Browser Advisory: The HTML version of this textbook requires a browser that supports the display of MathML. A good choice as of April 2022 is a recent version of Firefox from Mozilla.

27 Text Processing Example

27.1 Chapter Introduction

Chapter 26 illustrates how to synthesize function definitions from their specifications.

This chapter (27) applies these program synthesis techniques to a larger set of examples on text processing.

27.2 Text Processing Example

In this section we develop a text processing package similar to the one in Section 4.3 of the Bird and Wadler textbook [3]. The text processing package in the Haskell standard Prelude is slightly different in its treatment of newline characters.

A textual document can be viewed in many different ways. At the lowest level, we can view it as just a character string and define a type synonym as follows:

    type Text = String

However, for other purposes, we may want to consider the document as having more structure (i.e., view it as a sequence of words, lines, paragraphs, pages, etc). We sometimes want to convert the text from one view to another.

Consider the problem of converting a Text document to the corresponding sequence of lines. Suppose that in the Text{.haskell document, the newline characters '\n'{.haskell serve as separators of lines, not themselves part of the lines. Because each line is a sequence of characters, we define a type synonym Line as follows:

    type Line = String

We want a function lines' that will take a Text document and return the corresponding sequence of lines in the document. The function has the type signature:

    lines' :: Text -> [Line]

For example, the Haskell expression

    lines' "This has\nthree\nlines"

yields:

    ["This has", "three ", "lines"]

Writing function lines' is not trivial. However, its inverse unlines' is quite easy. Function unlines' takes a list of Lines, inserts a newline character between each pair of adjacent lines, and returns the Text document resulting from the concatenation.

    unlines' :: [Line] -> Text

Let’s see if we can develop lines' from unlines'.

The basic computational pattern for function unlines' is a folding operation. Because we are dealing with the construction of a list and the list constructors are nonstrict in their right arguments, a foldr operation seems more appropriate than a foldl operation.
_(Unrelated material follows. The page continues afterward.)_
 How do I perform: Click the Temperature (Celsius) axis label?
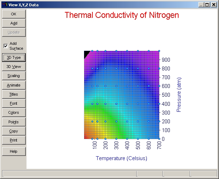pos(121,158)
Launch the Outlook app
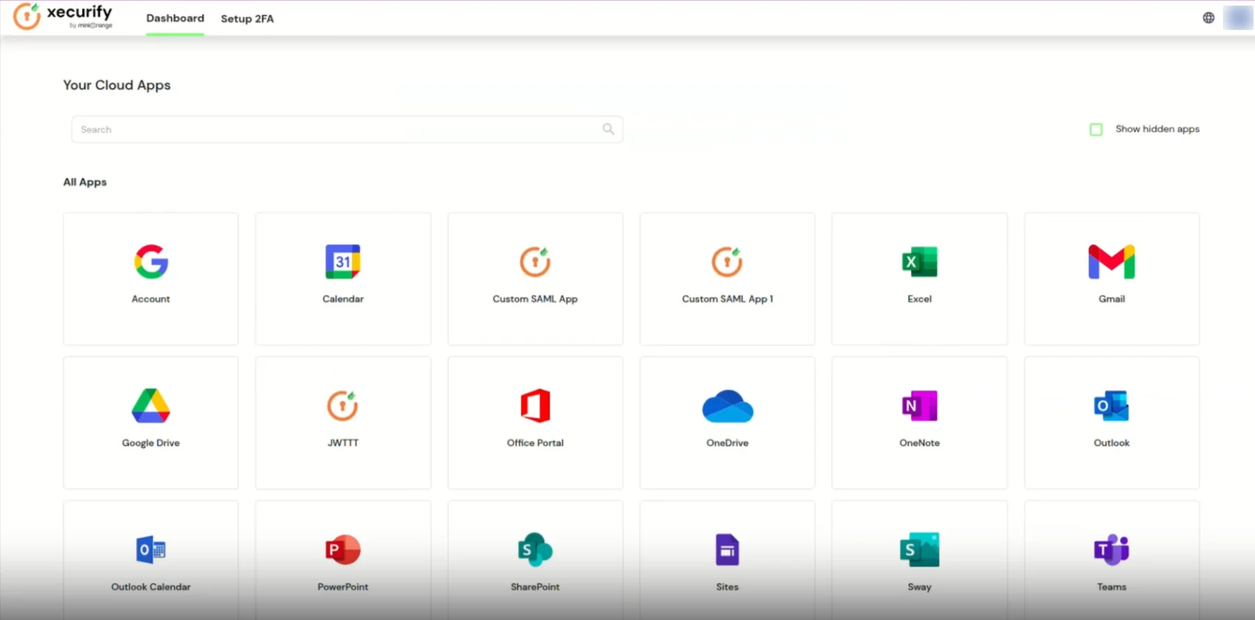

To use foldr, we need a binary operation that will append two lines with a newline character inserted between them. The following, a bit more general, operation insert' will do that for us. The first argument is the element that is to be inserted between the two list arguments.

    insert' :: a -> [a] -> [a] -> [a] 
    insert' a xs ys = xs ++ [a] ++ ys -- insert.1

Informally, it is easy to see that (insert' a) is an associative operation but that it has no right (or left) identity element.

Given that (insert' a) has no identity element, there is no obvious “seed” value to use with fold. Thus we will need to find a different way to express unlines'.

If we restrict the domain of unlines' to non-nil lists of lines, then we can use foldr1, a right-folding operation defined over non-empty lists (in the Prelude). This function does not require an identity element for the operation. Function foldr1 can be defined as follows:

    foldr1 :: (a -> a -> a) -> [a] -> a 
    foldr1 f [x]    = x 
    foldr1 f (x:xs) = f x (foldr1 f xs)

Note: There is a similar function (in the Prelude), foldl1 that takes a non-nil list and does a left-folding operation.

Thus we can now define unlines' as follows:

    unlines' :: [Line] -> Text 
    unlines' xss = foldr1 (insert' '\n') xss

Given the definition of unlines', we can now specify what we want lines' to do. It must satisfy the following specification for any non-nil xss of type [Line]:

    lines' (unlines' xss) = xss

That is, lines' is the inverse of unlines' for all non-nil arguments.

The first step in the synthesis of lines' is to guess at a possible structure for the lines' function definition. Then we will attempt to calculate the unknown pieces of the definition.

Because unlines' uses a right-folding operation, it is reasonable to guess that its inverse will also use a right-folding operation. Thus we speculate that lines' can be defined as follows, given an appropriately defined operation op and “seed value” a.

    lines' :: Text -> [Line] 
    lines' = foldr op a

Because of the definition of foldr and type signature of lines', function op must have the type signature

    op :: Char -> [Line] -> [Line]

and a must be the right identity of op and hence have type [Line].

The task now is to find appropriate definitions for op and a.

From what we know about unlines', foldr1, lines', and foldr, we see that the following identities hold. (These can be proved, but we do not do so here.)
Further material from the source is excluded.